== INPUT FOR THIS TASK
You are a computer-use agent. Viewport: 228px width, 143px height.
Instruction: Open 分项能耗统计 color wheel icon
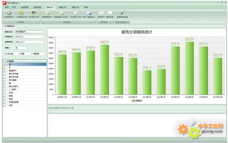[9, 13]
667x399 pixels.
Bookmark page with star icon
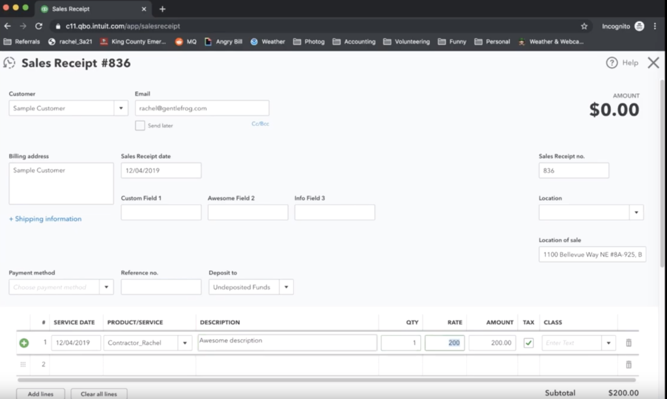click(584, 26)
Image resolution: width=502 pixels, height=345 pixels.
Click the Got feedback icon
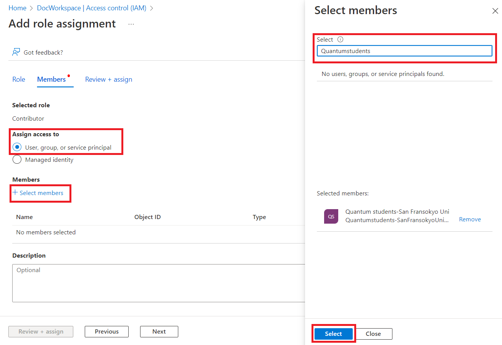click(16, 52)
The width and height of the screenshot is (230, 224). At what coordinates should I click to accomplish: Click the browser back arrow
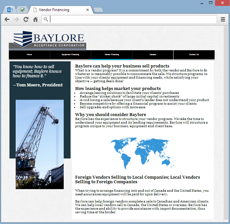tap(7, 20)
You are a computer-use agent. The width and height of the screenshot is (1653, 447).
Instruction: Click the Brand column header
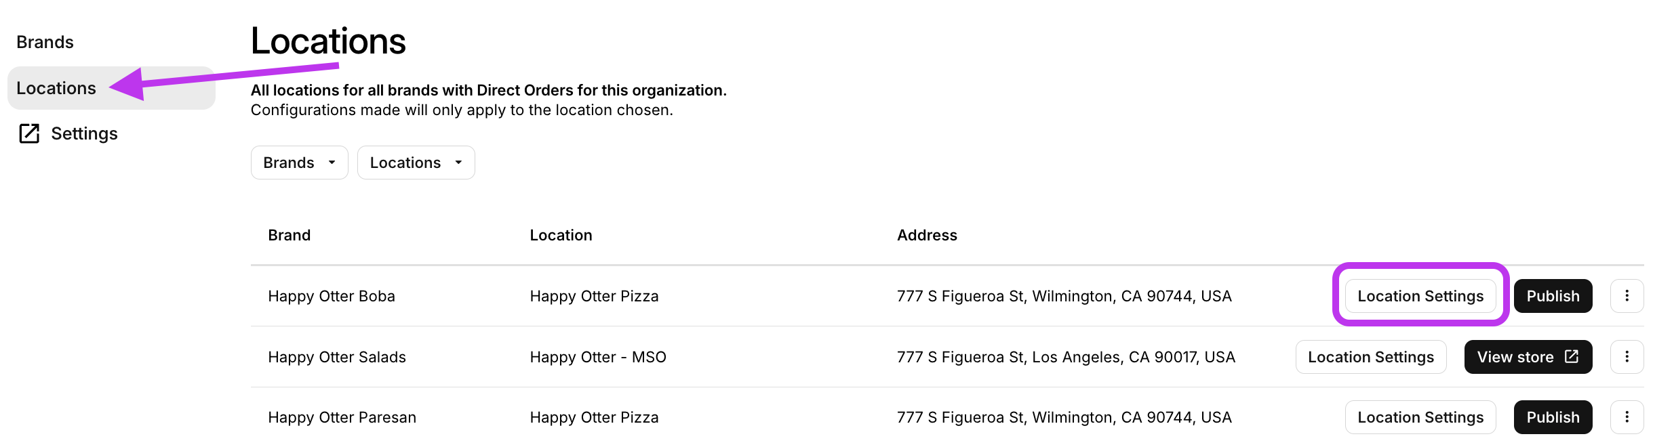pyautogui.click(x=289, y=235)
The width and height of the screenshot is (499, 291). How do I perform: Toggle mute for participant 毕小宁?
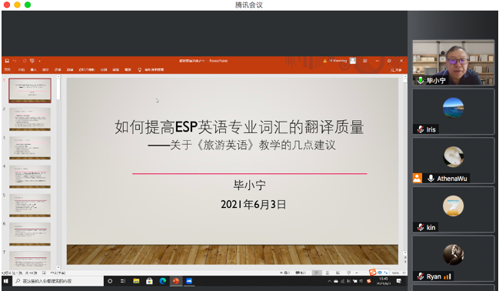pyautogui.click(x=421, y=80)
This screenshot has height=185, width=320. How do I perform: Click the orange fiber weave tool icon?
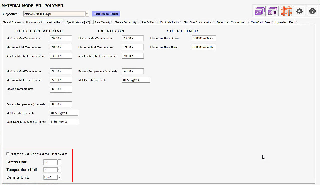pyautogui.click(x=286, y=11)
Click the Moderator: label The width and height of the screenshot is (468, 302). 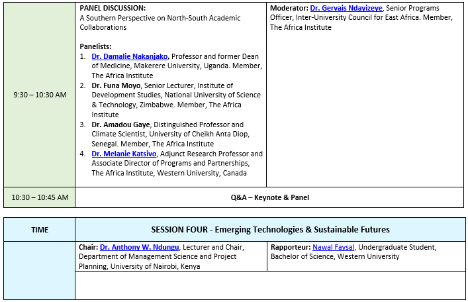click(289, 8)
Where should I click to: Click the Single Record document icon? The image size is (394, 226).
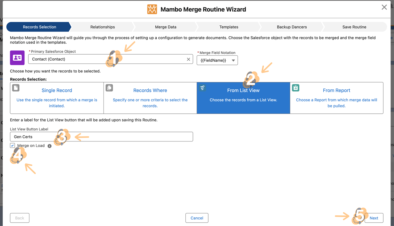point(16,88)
====
== INPUT FOR THIS TASK
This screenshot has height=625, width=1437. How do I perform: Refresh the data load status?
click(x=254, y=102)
====
== INPUT FOR THIS TASK
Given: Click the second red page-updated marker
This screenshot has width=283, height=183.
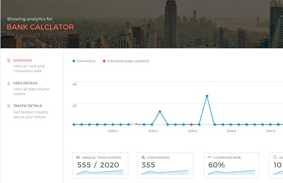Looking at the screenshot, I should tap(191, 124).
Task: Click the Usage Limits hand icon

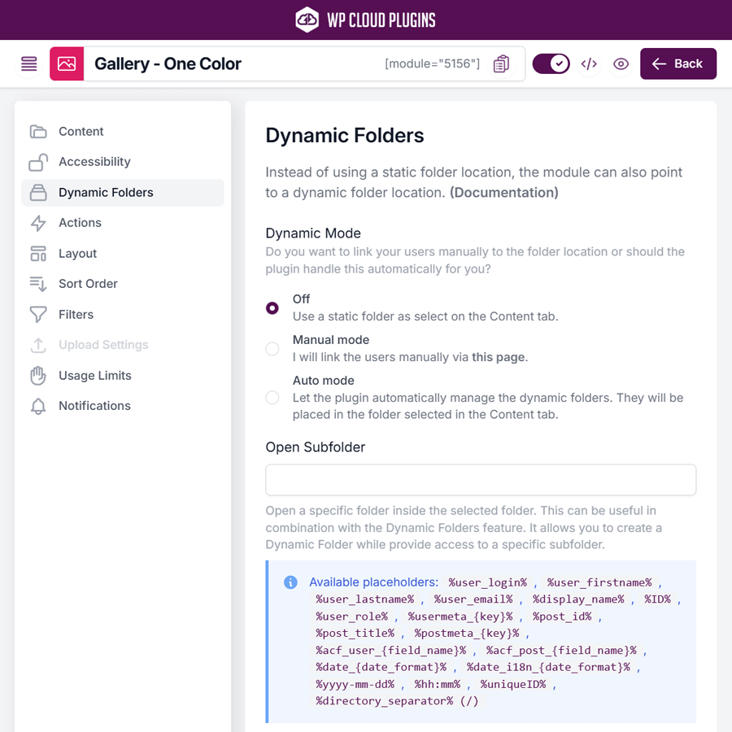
====
EXERCISE REQUIREMENTS:
Count the lines in the data that contain the string "computer", and give nothing but that number.

RESULT OF THE TASK:
2